Task instructions.
Going line by line through the data below, how many lines contain the word "computer"? Give only the number.
== Extracted records
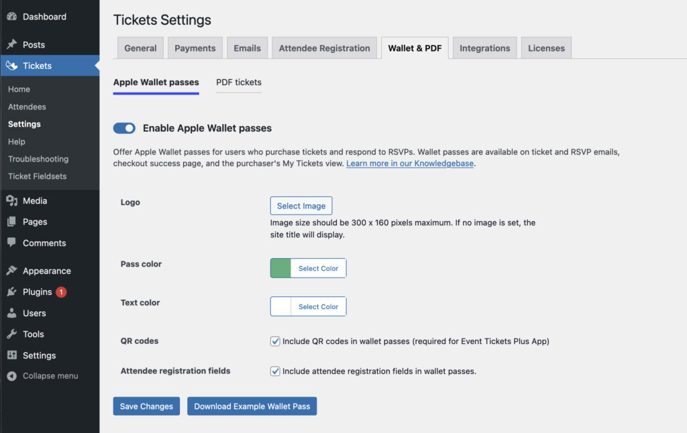
Task: Click the Tickets sidebar icon
Action: pos(12,66)
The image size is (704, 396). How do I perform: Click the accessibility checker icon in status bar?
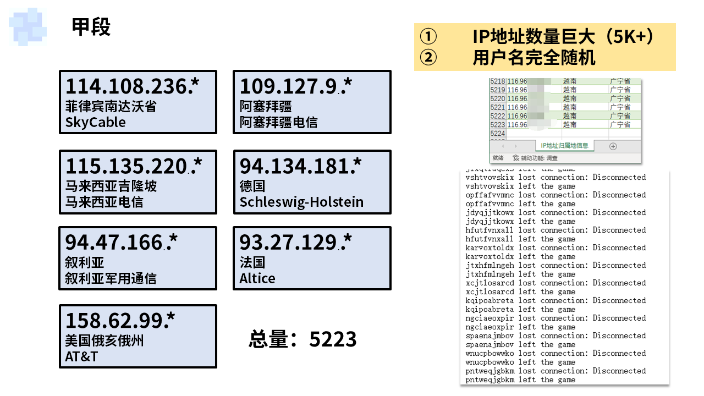[516, 158]
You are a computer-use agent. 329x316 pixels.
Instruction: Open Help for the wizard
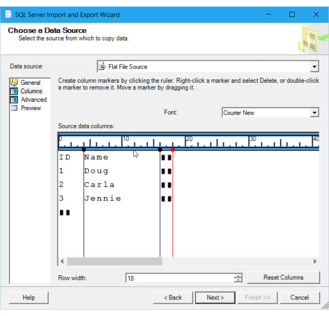coord(28,297)
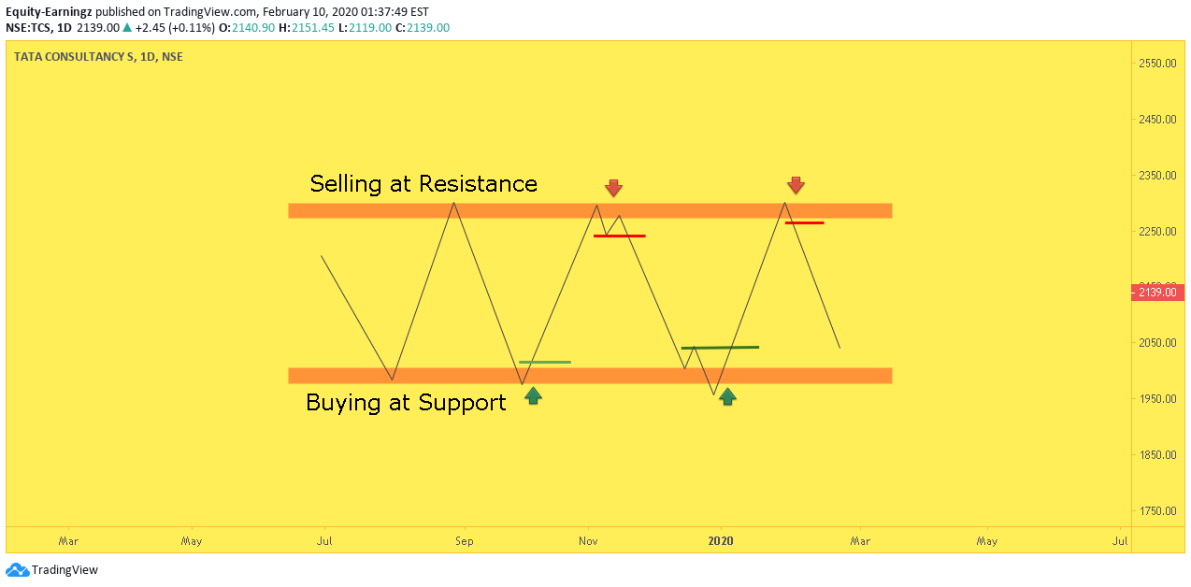The height and width of the screenshot is (587, 1191).
Task: Click the 2550.00 price axis label
Action: coord(1156,64)
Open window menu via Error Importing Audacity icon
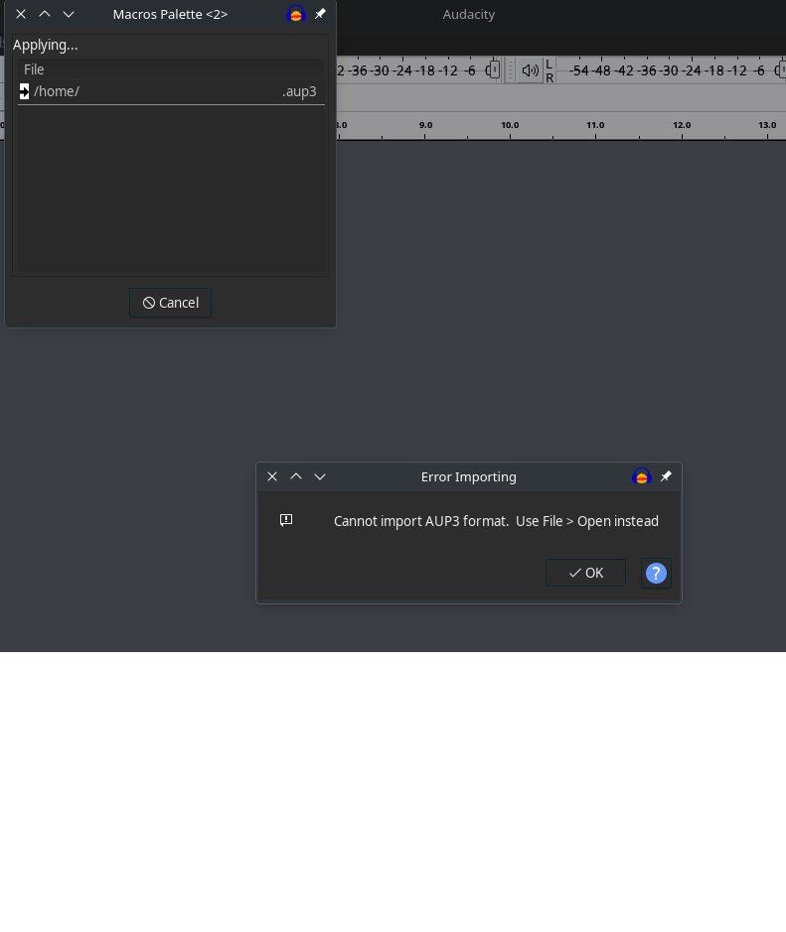Image resolution: width=786 pixels, height=932 pixels. click(641, 476)
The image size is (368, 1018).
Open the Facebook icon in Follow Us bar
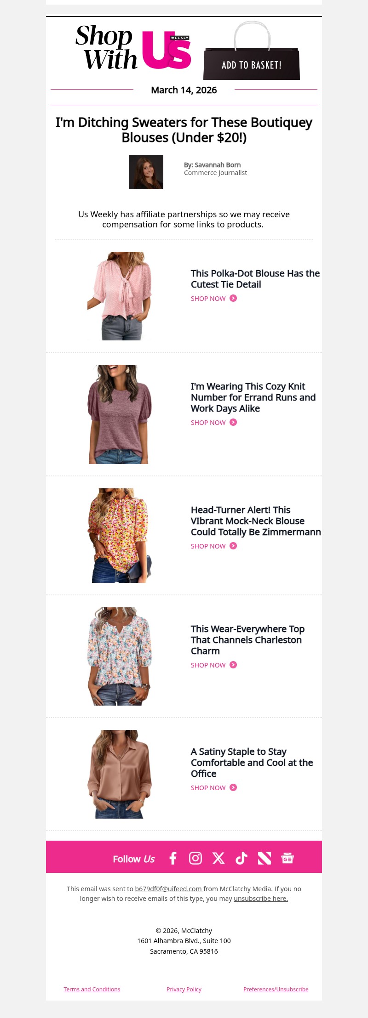pos(173,858)
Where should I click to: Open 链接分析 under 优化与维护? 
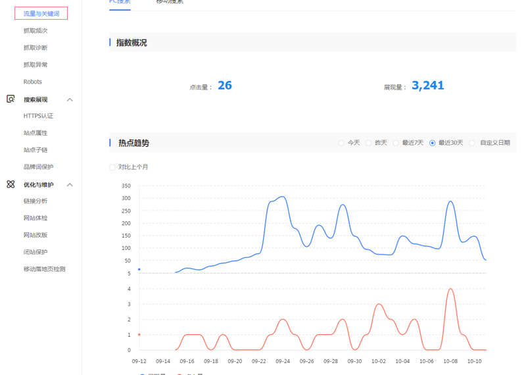36,201
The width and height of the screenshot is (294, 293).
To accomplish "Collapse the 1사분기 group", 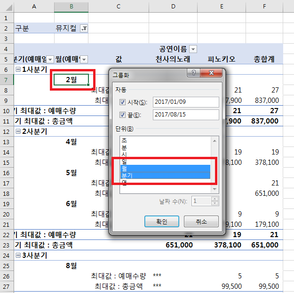I will 18,69.
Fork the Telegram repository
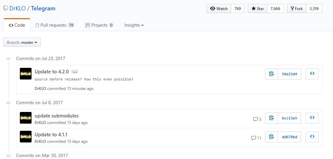333x159 pixels. coord(297,8)
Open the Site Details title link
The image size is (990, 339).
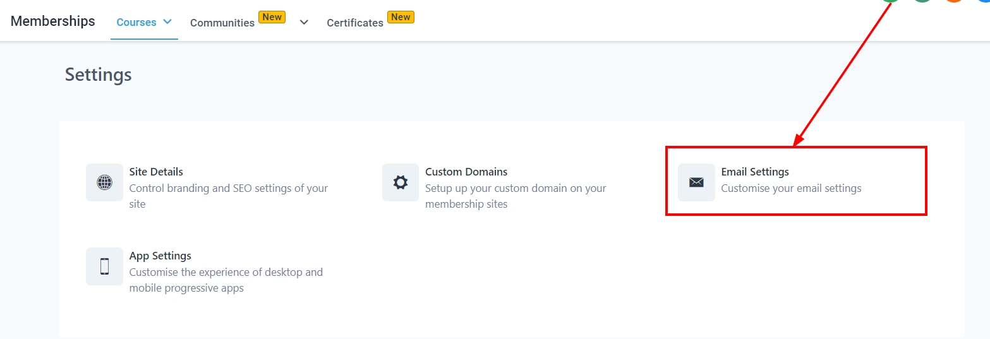(156, 172)
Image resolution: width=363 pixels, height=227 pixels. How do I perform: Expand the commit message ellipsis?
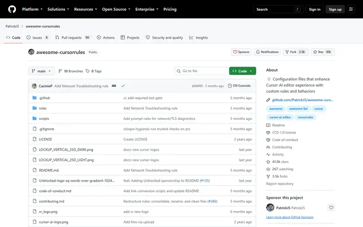(114, 86)
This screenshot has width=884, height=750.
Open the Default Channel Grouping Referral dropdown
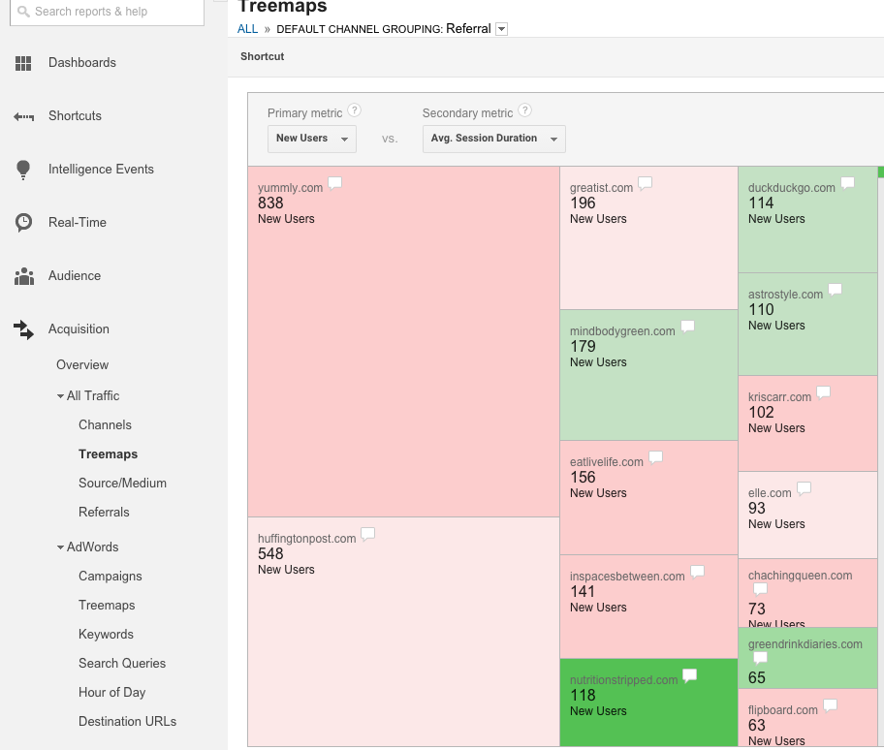coord(501,28)
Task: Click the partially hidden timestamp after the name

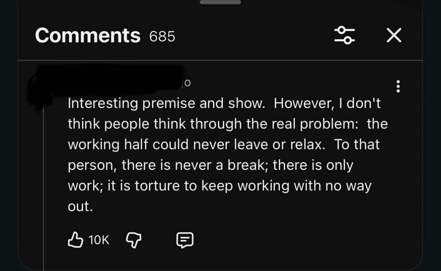Action: [x=186, y=83]
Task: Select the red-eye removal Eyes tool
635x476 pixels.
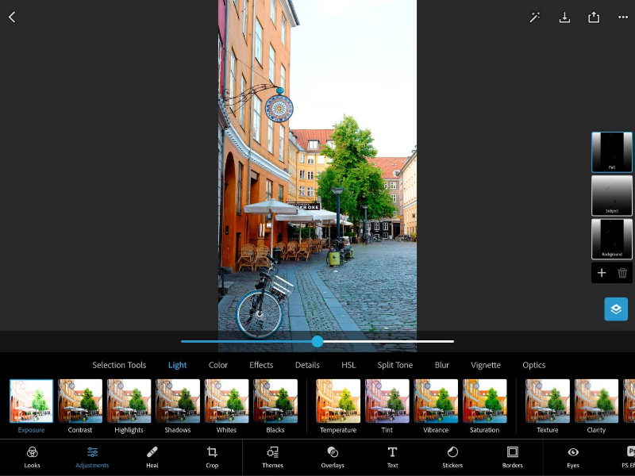Action: click(573, 457)
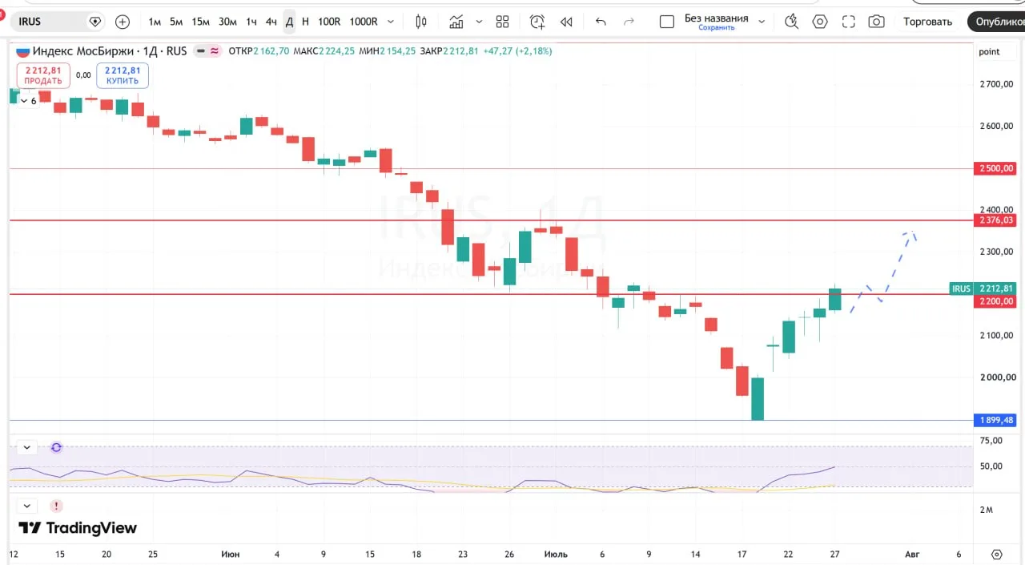The width and height of the screenshot is (1025, 565).
Task: Undo last chart action
Action: point(601,22)
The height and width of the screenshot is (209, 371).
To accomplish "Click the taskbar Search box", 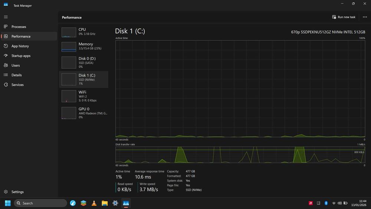I will 40,203.
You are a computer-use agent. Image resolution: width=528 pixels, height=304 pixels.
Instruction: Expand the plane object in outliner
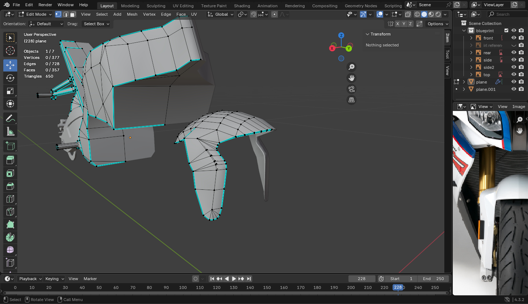point(464,82)
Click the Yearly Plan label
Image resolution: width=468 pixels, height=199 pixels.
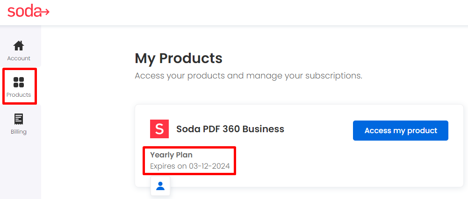pyautogui.click(x=171, y=155)
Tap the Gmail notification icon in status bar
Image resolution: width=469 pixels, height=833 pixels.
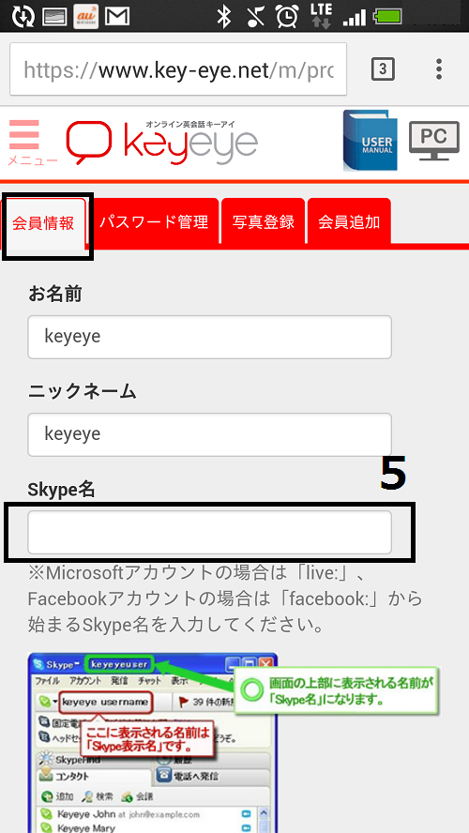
====
Response.
2